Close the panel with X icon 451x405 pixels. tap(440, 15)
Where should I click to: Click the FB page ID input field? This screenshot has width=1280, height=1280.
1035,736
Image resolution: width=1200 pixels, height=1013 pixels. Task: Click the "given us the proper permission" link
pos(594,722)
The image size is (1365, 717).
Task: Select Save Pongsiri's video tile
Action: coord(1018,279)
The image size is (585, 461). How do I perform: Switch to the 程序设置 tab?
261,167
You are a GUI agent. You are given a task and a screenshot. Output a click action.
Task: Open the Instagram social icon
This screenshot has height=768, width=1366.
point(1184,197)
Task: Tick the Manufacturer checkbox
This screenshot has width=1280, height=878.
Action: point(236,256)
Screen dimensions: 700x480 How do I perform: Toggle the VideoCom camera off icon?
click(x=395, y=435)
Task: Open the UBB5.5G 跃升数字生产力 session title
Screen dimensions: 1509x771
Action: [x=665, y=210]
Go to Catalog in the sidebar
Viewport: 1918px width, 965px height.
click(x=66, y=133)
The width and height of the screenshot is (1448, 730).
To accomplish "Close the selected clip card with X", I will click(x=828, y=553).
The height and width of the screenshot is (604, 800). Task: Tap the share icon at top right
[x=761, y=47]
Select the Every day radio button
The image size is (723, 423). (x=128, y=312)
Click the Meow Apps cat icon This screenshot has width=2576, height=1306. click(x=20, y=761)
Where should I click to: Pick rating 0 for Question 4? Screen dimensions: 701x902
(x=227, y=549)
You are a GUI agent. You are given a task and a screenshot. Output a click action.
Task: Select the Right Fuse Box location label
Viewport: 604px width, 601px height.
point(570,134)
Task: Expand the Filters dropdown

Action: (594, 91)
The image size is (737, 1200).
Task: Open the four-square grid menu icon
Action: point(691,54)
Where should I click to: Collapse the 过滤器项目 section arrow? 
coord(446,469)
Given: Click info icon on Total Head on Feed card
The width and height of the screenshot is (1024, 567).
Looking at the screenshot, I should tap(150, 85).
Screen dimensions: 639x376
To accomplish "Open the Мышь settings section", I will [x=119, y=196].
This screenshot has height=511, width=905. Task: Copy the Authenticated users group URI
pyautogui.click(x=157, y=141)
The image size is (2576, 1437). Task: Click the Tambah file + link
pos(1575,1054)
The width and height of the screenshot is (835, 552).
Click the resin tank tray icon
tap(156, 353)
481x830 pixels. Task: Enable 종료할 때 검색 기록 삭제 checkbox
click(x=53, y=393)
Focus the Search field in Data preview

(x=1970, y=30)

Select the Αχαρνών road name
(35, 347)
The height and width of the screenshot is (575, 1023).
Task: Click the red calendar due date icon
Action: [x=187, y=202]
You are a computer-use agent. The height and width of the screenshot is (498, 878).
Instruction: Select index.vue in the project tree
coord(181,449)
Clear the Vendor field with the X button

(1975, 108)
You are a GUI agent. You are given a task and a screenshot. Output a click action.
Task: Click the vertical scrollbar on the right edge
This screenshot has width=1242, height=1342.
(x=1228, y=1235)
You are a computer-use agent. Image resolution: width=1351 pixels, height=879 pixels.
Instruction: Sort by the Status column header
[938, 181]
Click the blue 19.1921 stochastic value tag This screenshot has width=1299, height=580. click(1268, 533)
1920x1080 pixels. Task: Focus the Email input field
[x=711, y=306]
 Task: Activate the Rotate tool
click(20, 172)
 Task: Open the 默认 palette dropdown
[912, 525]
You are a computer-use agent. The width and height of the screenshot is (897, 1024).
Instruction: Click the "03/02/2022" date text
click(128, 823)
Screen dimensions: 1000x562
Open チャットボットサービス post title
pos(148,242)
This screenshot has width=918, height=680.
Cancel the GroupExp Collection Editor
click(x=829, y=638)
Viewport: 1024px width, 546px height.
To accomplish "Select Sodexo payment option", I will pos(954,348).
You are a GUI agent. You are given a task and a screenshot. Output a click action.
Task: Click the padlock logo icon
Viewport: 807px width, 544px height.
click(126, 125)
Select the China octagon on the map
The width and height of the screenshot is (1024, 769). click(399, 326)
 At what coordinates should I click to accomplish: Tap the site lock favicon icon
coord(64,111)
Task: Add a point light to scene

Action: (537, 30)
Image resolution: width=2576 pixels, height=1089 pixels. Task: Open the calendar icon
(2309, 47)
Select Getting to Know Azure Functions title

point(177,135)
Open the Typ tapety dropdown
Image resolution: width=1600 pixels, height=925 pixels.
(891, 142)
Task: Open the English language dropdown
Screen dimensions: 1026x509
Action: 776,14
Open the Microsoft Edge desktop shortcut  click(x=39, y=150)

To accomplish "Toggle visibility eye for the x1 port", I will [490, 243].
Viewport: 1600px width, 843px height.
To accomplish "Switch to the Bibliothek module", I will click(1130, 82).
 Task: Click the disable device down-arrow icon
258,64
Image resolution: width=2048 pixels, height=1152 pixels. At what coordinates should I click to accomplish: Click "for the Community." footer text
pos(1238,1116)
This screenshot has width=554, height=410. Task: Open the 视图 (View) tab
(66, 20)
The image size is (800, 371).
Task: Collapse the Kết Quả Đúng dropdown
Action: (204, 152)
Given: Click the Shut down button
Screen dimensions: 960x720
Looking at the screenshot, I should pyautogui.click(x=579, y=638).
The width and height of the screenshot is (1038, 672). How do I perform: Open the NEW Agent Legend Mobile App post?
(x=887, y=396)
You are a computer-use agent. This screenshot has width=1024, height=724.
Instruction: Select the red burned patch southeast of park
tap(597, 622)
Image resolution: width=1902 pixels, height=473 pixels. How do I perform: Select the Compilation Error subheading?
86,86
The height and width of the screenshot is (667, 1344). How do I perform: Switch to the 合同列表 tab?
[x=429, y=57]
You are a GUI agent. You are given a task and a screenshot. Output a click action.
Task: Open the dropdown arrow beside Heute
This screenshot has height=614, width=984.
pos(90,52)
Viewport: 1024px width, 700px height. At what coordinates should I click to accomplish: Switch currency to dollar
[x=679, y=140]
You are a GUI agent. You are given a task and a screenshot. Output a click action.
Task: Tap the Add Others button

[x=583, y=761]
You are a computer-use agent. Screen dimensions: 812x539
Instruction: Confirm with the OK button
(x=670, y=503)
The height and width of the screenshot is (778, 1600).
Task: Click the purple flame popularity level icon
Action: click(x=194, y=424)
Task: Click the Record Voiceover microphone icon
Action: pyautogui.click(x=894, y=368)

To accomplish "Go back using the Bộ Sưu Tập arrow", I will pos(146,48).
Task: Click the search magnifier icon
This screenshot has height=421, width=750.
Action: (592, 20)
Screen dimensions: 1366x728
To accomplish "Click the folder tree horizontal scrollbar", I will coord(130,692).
-=-=-=-=-
Objective – Reproduce verbatim the stretch of the records above from their first line through the line containing "will [x=119, y=196].", including both ends.

Task output –
Close the panel with X icon 451x405 pixels. tap(440, 15)
Where should I click to: Click the FB page ID input field? This screenshot has width=1280, height=1280.
1035,736
Image resolution: width=1200 pixels, height=1013 pixels. Task: Click the "given us the proper permission" link
pos(594,722)
The image size is (1365, 717).
Task: Select Save Pongsiri's video tile
Action: coord(1018,279)
The image size is (585, 461). How do I perform: Switch to the 程序设置 tab?
261,167
You are a GUI agent. You are given a task and a screenshot. Output a click action.
Task: Open the Instagram social icon
This screenshot has height=768, width=1366.
point(1184,197)
Task: Tick the Manufacturer checkbox
This screenshot has width=1280, height=878.
Action: point(236,256)
Screen dimensions: 700x480 How do I perform: Toggle the VideoCom camera off icon?
click(x=395, y=435)
Task: Open the UBB5.5G 跃升数字生产力 session title
Screen dimensions: 1509x771
Action: [x=665, y=210]
Go to Catalog in the sidebar
Viewport: 1918px width, 965px height.
click(x=66, y=133)
The width and height of the screenshot is (1448, 730).
To accomplish "Close the selected clip card with X", I will click(x=828, y=553).
The height and width of the screenshot is (604, 800). Task: Tap the share icon at top right
[x=761, y=47]
Select the Every day radio button
The image size is (723, 423). (x=128, y=312)
Click the Meow Apps cat icon This screenshot has width=2576, height=1306. click(x=20, y=761)
Where should I click to: Pick rating 0 for Question 4? Screen dimensions: 701x902
(x=227, y=549)
You are a GUI agent. You are given a task and a screenshot. Output a click action.
Task: Select the Right Fuse Box location label
Viewport: 604px width, 601px height.
point(570,134)
Task: Expand the Filters dropdown

Action: (594, 91)
The image size is (737, 1200).
Task: Open the four-square grid menu icon
Action: point(691,54)
Where should I click to: Collapse the 过滤器项目 section arrow? 
coord(446,469)
Given: Click info icon on Total Head on Feed card
The width and height of the screenshot is (1024, 567).
Looking at the screenshot, I should tap(150, 85).
Screen dimensions: 639x376
To accomplish "Open the Мышь settings section", I will [x=119, y=196].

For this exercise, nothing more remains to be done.